§ **Task objective**
State how many lines of the records contain the string "will". Give the number alone.

[Data for this task Boundary: Start]

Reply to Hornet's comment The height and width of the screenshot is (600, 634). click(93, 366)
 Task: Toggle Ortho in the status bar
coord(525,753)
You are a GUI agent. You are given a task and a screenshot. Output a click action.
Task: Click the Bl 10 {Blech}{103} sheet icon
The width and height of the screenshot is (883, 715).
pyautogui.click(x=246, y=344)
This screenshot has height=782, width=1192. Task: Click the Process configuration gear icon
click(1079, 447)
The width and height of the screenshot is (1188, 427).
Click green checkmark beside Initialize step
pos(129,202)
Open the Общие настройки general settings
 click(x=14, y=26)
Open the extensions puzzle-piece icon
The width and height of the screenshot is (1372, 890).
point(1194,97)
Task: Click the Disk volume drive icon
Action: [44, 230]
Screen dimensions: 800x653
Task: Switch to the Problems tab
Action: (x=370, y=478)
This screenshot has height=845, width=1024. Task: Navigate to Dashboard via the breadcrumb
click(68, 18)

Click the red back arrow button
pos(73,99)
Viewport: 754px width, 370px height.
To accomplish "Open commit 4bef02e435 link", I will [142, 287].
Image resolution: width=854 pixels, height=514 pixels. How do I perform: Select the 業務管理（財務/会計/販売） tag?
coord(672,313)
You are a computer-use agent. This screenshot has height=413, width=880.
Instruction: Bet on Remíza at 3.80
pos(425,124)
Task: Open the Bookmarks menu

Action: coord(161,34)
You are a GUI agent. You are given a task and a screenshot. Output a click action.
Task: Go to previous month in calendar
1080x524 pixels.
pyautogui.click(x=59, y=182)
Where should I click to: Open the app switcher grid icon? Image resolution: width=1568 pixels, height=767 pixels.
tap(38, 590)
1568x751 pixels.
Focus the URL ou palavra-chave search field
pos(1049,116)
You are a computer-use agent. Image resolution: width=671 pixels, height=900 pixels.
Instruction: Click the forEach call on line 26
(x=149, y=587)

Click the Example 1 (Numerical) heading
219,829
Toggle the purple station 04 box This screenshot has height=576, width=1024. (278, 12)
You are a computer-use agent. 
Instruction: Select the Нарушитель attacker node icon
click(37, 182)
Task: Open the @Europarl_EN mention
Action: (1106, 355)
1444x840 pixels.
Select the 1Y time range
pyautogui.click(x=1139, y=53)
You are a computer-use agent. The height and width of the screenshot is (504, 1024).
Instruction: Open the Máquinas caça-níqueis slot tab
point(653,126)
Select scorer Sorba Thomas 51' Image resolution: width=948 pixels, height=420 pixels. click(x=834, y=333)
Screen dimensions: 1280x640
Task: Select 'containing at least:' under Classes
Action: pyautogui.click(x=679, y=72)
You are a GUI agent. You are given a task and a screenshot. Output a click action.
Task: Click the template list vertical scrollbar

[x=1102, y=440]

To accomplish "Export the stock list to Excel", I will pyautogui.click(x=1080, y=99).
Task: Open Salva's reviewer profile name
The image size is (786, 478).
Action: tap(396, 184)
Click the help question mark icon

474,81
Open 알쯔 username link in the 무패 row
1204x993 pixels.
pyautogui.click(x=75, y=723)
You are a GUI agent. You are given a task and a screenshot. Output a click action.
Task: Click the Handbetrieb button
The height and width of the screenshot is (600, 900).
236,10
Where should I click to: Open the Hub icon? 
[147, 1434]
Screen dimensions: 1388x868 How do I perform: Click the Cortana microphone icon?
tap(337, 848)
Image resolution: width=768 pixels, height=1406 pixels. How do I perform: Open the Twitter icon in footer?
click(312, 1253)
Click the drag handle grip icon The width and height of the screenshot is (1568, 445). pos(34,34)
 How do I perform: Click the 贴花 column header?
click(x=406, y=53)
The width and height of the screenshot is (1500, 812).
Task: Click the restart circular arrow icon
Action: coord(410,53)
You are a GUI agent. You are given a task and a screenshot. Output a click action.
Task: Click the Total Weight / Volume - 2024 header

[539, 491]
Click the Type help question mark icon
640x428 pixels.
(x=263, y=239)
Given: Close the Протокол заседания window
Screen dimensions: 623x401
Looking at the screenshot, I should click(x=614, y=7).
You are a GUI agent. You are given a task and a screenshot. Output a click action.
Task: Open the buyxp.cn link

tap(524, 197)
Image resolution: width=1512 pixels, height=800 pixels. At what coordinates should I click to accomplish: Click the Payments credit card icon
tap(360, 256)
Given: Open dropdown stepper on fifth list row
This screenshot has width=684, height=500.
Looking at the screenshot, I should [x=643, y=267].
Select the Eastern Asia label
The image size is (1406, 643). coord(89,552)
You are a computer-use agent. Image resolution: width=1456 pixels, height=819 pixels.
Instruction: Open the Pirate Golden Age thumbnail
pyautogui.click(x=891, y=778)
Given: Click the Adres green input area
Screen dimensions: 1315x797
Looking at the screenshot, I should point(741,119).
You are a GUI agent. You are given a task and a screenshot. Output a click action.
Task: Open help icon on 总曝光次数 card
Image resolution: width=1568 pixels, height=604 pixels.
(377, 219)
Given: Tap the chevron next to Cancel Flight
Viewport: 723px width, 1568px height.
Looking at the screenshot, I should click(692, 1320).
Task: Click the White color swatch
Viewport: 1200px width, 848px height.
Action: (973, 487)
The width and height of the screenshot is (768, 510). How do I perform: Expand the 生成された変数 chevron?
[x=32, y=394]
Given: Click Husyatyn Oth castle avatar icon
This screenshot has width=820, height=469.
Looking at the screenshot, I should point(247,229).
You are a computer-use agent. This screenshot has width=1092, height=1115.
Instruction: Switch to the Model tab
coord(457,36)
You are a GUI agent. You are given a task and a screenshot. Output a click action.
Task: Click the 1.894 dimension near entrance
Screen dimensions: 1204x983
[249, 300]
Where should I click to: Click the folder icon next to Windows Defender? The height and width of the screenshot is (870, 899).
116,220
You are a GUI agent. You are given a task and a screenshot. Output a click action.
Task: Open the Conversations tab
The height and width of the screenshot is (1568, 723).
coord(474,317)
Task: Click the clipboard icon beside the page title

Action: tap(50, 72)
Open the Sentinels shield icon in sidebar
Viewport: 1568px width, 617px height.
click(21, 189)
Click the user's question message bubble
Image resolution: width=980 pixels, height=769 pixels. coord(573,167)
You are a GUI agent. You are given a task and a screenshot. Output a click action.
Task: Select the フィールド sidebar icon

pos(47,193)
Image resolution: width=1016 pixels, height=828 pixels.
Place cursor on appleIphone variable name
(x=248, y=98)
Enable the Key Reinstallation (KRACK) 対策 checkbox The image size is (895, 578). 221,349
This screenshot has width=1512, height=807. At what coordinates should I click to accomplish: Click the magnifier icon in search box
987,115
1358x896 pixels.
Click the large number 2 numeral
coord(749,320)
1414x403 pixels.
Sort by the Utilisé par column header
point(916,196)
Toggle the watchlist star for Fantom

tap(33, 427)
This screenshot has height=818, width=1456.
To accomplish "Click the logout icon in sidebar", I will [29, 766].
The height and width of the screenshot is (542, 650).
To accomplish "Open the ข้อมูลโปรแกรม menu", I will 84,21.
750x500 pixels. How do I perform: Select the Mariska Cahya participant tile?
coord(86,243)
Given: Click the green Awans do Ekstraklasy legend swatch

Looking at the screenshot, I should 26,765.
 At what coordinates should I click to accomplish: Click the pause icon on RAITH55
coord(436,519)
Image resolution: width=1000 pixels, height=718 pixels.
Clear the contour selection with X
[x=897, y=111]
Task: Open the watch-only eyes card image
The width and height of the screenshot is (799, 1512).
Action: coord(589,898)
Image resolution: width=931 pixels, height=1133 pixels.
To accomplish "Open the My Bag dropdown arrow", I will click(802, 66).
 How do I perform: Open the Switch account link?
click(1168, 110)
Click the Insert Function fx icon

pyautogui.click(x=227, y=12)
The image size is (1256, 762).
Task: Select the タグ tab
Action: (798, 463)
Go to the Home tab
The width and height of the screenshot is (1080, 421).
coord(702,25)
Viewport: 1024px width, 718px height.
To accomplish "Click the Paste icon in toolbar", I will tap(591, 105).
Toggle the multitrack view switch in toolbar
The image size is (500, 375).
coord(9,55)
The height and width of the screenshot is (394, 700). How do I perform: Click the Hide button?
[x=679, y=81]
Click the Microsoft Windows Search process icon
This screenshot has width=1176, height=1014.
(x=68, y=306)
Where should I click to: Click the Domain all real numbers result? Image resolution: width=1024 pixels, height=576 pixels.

[Data for this task Boundary: End]

§ **Written answer**
6